Hukum pidana formal juga mengatur batasan waktu bagi negara untuk menuntut dan melaksanakan pidana (daluwarsa). Daluwarsa kewenangan menuntut adalah prinsip yang mengakui bahwa setelah jangka waktu tertentu, kepentingan negara untuk menuntut seseorang atas suatu kejahatan harus gugur, demi kepastian hukum. Jangka waktu ini bervariasi tergantung beratnya ancaman pidana. Demikian pula, daluwarsa menjalankan pidana (eksekusi) berarti putusan pidana yang telah inkracht tidak dapat lagi dieksekusi setelah lewatnya batas waktu yang ditentukan undang-undang. Ini menunjukkan adanya batas temporal bagi intervensi negara dalam kehidupan individu, bahkan dalam hal penegakan hukum.
Regulasi mengenai daluwarsa ini menunjukkan komitmen hukum pidana formal terhadap asas kepastian hukum. Individu tidak boleh diancam penuntutan selamanya; pada titik tertentu, mereka berhak atas ketenangan dan kepastian bahwa masa lalu pidananya telah selesai secara yuridis.
Hukum pidana formal adalah tiang penyangga utama bagi penegakan supremasi hukum dan hak asasi manusia di Indonesia. Ia adalah mekanisme yang memastikan bahwa penggunaan kekerasan dan kekuasaan negara terhadap warga negara dilakukan dalam batas-batas yang diakui dan dilegitimasi oleh undang-undang.

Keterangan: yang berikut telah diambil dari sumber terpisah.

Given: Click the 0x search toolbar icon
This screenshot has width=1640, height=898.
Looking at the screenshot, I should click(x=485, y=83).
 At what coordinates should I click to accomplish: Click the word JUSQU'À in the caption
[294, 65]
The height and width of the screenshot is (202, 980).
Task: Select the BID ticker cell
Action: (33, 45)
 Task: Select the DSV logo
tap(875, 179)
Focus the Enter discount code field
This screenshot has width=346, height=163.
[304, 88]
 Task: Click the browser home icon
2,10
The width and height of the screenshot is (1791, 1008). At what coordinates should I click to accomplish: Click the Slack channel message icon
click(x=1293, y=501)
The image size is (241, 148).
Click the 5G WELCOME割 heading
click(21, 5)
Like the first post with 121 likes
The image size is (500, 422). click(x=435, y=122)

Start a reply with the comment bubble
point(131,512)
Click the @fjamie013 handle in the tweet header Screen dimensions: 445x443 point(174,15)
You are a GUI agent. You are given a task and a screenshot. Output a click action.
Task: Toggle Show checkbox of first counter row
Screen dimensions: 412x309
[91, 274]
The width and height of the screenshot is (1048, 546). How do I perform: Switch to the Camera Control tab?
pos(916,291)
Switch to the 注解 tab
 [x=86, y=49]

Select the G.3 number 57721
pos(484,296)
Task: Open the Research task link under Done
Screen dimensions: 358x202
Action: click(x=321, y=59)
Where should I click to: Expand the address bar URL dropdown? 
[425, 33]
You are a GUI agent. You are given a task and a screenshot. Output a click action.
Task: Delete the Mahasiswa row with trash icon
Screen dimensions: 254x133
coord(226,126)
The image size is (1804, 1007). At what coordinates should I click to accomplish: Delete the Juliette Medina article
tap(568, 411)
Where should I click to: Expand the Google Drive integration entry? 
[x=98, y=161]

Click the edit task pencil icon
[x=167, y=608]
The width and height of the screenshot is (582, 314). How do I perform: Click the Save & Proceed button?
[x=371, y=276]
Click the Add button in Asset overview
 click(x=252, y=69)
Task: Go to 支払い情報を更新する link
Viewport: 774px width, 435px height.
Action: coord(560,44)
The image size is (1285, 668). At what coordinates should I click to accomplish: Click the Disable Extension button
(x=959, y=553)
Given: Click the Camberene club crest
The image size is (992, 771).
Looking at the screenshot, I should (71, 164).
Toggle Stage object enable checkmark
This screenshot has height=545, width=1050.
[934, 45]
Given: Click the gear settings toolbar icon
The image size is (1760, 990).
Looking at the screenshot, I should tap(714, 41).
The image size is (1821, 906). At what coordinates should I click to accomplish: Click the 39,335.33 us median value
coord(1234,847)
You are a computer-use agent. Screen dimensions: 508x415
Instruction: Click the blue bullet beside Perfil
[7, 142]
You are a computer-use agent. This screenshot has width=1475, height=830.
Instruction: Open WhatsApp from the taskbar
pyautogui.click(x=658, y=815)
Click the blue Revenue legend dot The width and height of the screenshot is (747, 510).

Konsolidasi hukum pidana formal di masa depan memerlukan upaya berkelanjutan dalam tiga aspek: pertama, reformasi legislasi untuk mengintegrasikan secara penuh tantangan modern seperti kejahatan siber dan keadilan restoratif, sekaligus menyederhanakan prosedur yang rumit. Kedua, peningkatan kapasitas dan integritas seluruh aparatur penegak hukum, mulai dari penyelidik hingga hakim, agar prinsip-prinsip KUHAP tidak hanya menjadi norma tekstual tetapi terinternalisasi dalam praktik. Ketiga, penguatan mekanisme pengawasan dan pertanggungjawaban, khususnya melalui penguatan peran praperadilan dan lembaga pengawas eksternal, untuk meminimalkan penyalahgunaan wewenang.
Penerapan hukum pidana formal yang efektif dan berkeadilan adalah prasyarat mutlak bagi terciptanya negara hukum yang demokratis dan menghormati martabat setiap warga negaranya. Setiap tahapan, setiap prosedur, dan setiap hak yang dijamin di dalamnya harus dimaknai sebagai upaya kolektif untuk menjamin bahwa kebenaran materiil ditemukan dan keadilan prosedural ditegakkan tanpa kompromi.